Blowdown of linked liquid filled vessels

[Justice100]

Hi all,

I am looking at emergency blowdown of two liquid filled vessels that are linked via piping at the bottom. The blowdown valve is off the top of one vessel (I have attached a sketch). The liquid is hydrocarbon condensate at its bubble point. Assume for simplicity that both vessels are the same size and same elevation (Infact the upstream vessel is quite a bit bigger).

For the vessel with the blowdown valve, when the valve opens the pressure will drop resulting in flashing and the vapour will be blown down and then the liquid level will continue to drop until 0 barg is reached. Then I run this about 20% of the liquid is flashed. I am struggling with what will happen in the upstream vessel. As the pressure/level in the downstream vessel reduces, similar will happen in the upstream vessel as their levels must be equal. Modelling the entire system as one big vessel with a blowdown valve at the top seems reasonable...

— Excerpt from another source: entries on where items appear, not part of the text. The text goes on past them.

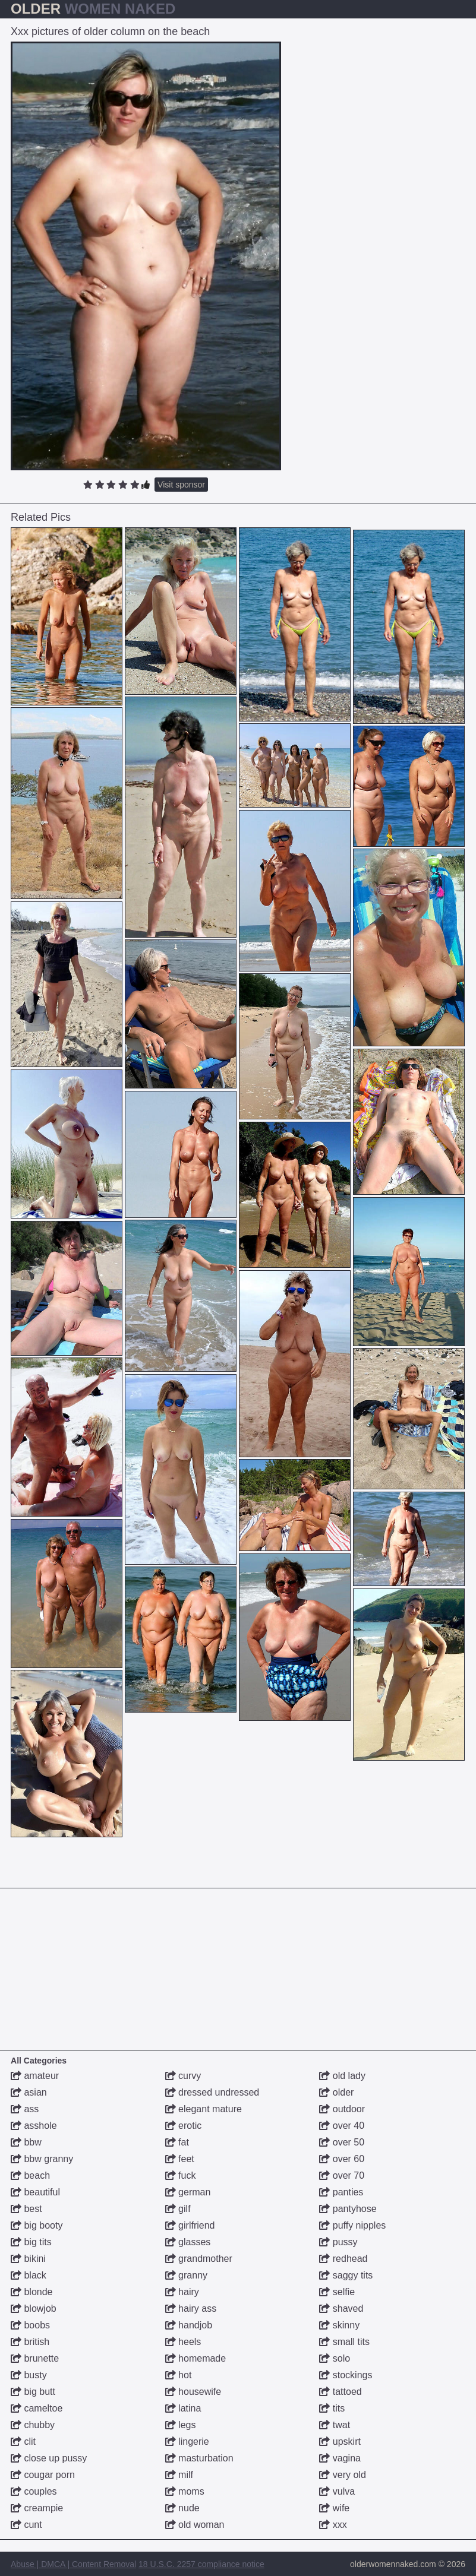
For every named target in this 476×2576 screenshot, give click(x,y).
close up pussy (49, 2458)
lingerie (187, 2441)
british (30, 2342)
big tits (31, 2242)
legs (180, 2425)
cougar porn (43, 2475)
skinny (339, 2325)
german (188, 2192)
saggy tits (346, 2275)
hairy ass (190, 2308)
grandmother (198, 2259)
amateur (35, 2076)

However, I am not sure I really understand what will happen in the upstream vessel. Any thoughts on this?

 

[georgeverghese]

Would agree with your reduction of this to a single vessel from an emergency depressure perspective.

 

[Justice100]

Thanks George.

Out of interest I just ran a simulation for just the upstream vessel where the blowdown valve is on the vessel bottom. The vessel starts at 100 barg but liquid level is completely lost by the time the vessel is at ~20 barg. This can't be reflective of the what happens when the downstream vessel is connected as the liquid level is not lost. I am sure I am missing something simple but I can't understand how this system works as a whole.

 

[shvet]

As the pressure/level in the downstream vessel reduces, similar will happen in the upstream vessel as their levels must be equal.

Incorrect.

Liquid columns in the upstream and downstream vessels are equal (Hup = Hdown)
Pressure in vapor spaces of the upstream and downstream vessels are equal (Pup = Pdown).
The system is balanced SG*g*Hup + Pup = SG*g*Hdown + Pdown
Vapor and liquid phases compositions are equilibrium.

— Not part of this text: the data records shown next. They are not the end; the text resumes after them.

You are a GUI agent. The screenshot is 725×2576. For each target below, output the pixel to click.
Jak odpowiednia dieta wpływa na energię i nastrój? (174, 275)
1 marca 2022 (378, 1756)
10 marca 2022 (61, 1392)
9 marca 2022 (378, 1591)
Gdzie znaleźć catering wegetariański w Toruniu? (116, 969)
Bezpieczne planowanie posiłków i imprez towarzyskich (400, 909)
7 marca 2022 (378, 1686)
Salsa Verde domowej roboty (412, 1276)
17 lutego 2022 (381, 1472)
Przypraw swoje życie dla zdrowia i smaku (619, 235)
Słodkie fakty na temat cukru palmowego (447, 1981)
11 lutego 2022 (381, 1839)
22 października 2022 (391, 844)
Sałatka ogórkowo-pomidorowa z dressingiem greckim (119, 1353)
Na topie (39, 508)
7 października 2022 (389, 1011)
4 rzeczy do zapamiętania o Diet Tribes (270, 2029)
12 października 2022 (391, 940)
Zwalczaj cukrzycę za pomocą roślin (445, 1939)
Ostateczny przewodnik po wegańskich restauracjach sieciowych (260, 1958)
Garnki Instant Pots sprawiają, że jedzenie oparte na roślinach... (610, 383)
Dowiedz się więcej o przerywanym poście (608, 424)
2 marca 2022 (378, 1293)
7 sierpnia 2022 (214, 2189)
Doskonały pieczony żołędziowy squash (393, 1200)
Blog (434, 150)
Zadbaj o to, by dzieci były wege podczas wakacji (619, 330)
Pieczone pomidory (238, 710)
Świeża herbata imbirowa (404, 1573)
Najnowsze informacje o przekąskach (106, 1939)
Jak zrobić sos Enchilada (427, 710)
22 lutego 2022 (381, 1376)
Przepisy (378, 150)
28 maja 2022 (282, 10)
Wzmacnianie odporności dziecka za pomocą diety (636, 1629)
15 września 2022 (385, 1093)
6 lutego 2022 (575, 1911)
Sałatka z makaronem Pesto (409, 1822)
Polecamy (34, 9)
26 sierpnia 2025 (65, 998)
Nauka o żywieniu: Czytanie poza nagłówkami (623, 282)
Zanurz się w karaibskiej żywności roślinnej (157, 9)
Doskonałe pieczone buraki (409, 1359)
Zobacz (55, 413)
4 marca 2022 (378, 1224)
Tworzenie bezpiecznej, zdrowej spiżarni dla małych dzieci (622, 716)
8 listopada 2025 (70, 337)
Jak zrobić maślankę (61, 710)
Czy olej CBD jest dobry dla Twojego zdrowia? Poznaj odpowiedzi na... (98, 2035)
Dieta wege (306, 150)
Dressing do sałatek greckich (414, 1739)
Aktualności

Pressure in vapor space of the downstream vessel drops down (Pup > Pdown).
Systems becomes unbalanced Hup + SG*g*Pup > Hdown + SG*g*Pdown
To become balanced system shall equal left and right parts of this equation. The only variable is the liquid column, which shall decrease. Part of the liquid shall move from the upstream vessel to the downstream one.
A driving force appears, the liquid moves from upstream to downstream.
Liquid level in the downstreama vessel rises up, liquid level in the upstream vessel drops down, the the vapor space in the upstream vessel expands.

The system will seek for a balance until:
- the both parts of the equation becomes equal, or
- the liquid seal gets lost and vapor spaces merge together

Note that the specific graviry (SG) of the liquid and gas density in both vapor spaces are not constant because of the liquid flashing.

I guess you do not understand how complex and unpredictable such case is. A worth exercise for training/studying, a worst one for a sound/responsible engineering.